Les semenciers français regrettent la décision du gouvernement français de maintenir la suspension de la culture du maïs OGM Monsanto. La décision française relève "d'un choix politique qui va à l'encontre de l'expertise scientifique et du libre choix des agriculteurs" ont déclaré les semenciers.
Les semenciers plaident aussi pour un retour à la raison en faisant valoir que "les OGM autorisés à la culture ou à la commercialisation en Europe ont été évalués et jugés sans risque pour la santé ou l'environnement par les autorités sanitaires française ou européenne.
Il n'y a aucune raison scientifiquement fondée de les interdire
"Il n'y a aucune raison scientifiquement fondée de les interdire" selon Philippe Gracien, porte parole des professionnels des semences et de la protection des plantes. Le document est signé du Groupement national interprofessionnel des semences et des plants, de l'Association de l'industrie des semences oléagineuses, de la Chambre syndicale des entreprises françaises des semences de maïs et de l'Union des industries de la protection des plantes.

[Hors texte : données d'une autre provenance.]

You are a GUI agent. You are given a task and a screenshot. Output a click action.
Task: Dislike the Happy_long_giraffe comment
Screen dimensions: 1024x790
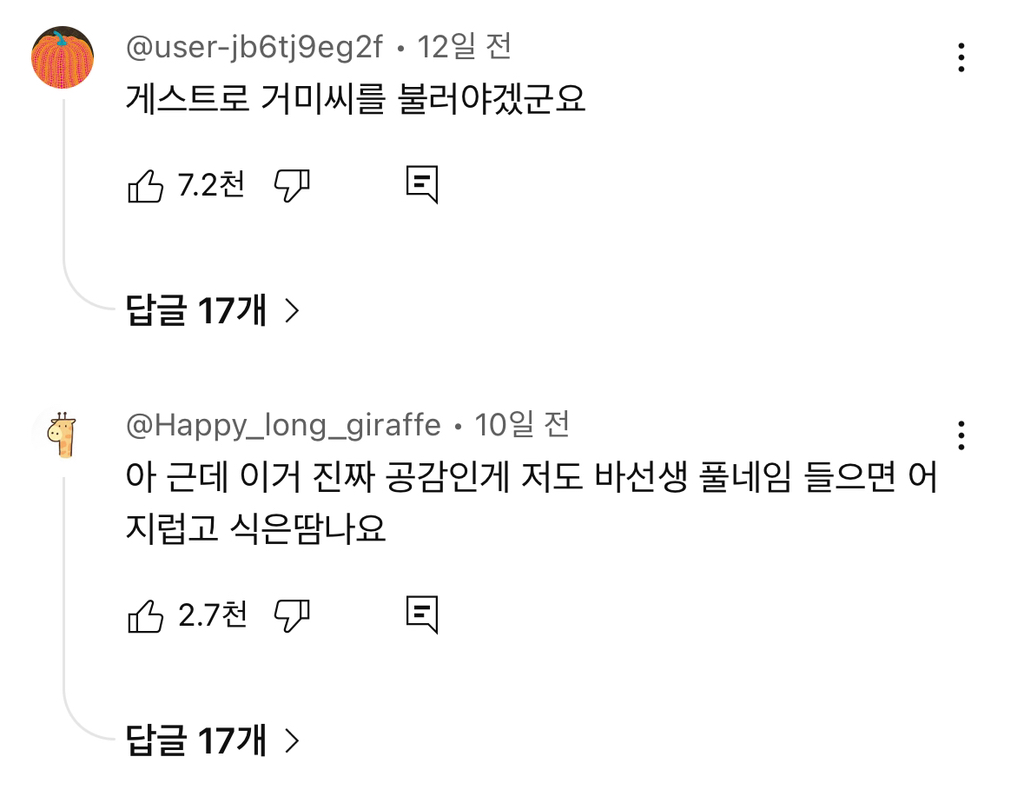291,616
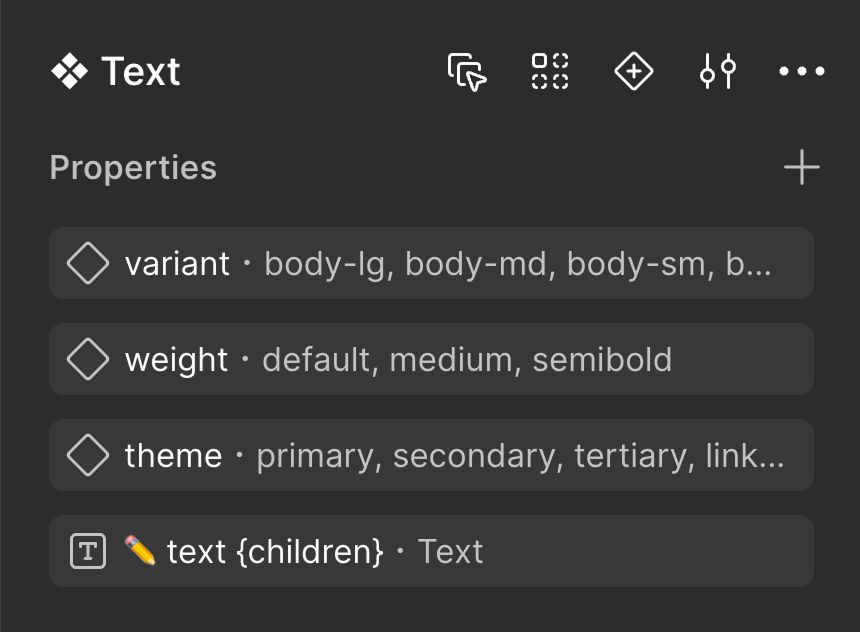Click the T text-property icon

(x=88, y=551)
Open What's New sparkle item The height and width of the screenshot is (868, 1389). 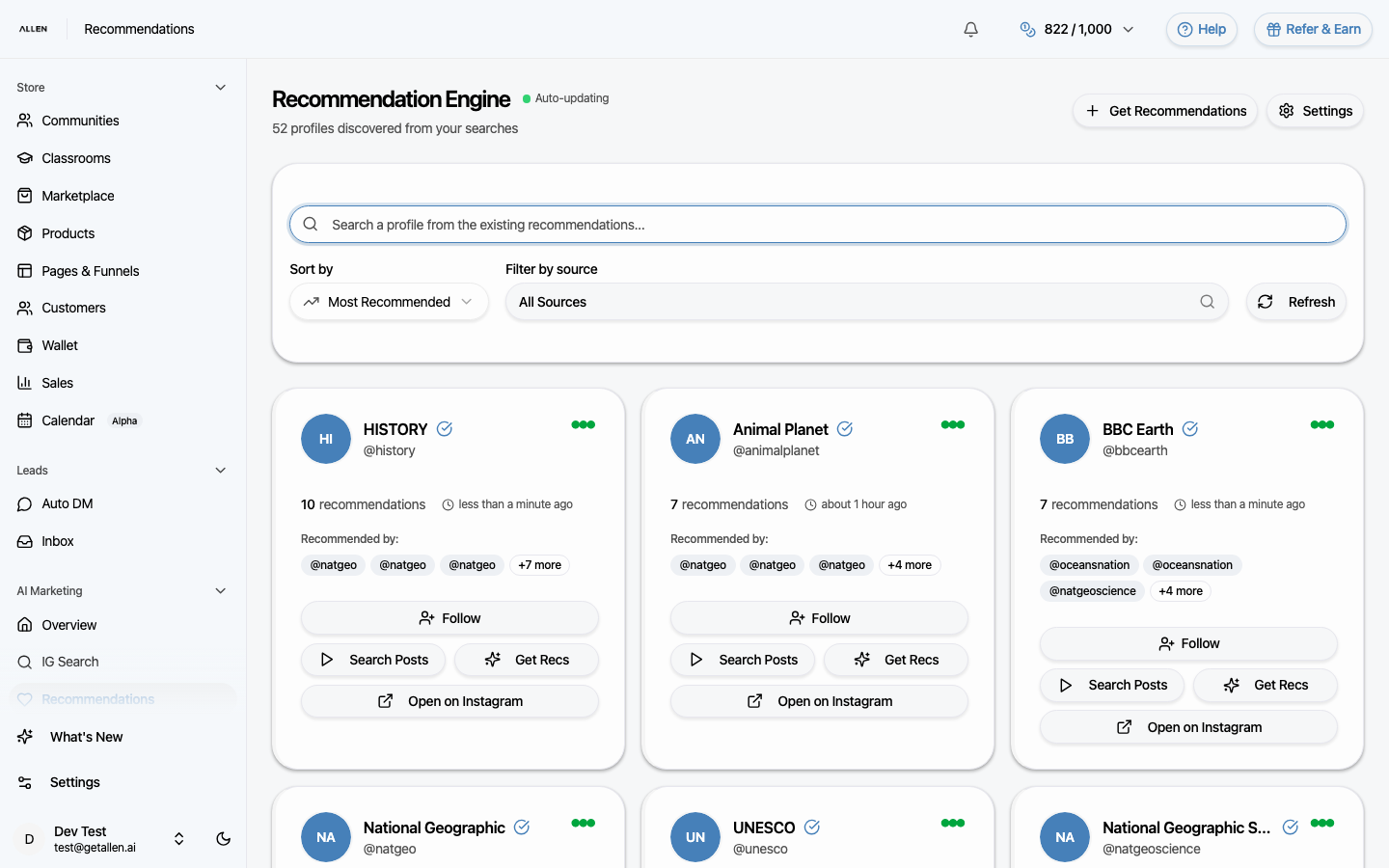(x=86, y=737)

La culture a été suspendue en France l'an dernier
Selon un avis de l'Agence française de sécurité sanitaire des aliments, le maïs OGM du semencier américain Monsanto, dont la culture a été suspendue en France l'an dernier, ne présente pas de danger pour la santé humaine. A défaut de certitude, la France a invoqué "le principe de précaution" pour justifier l'interdiction début février 2008 de la culture de cette semence transgénique et déclenché auprès de l'Union européenne la clause de sauvegarde.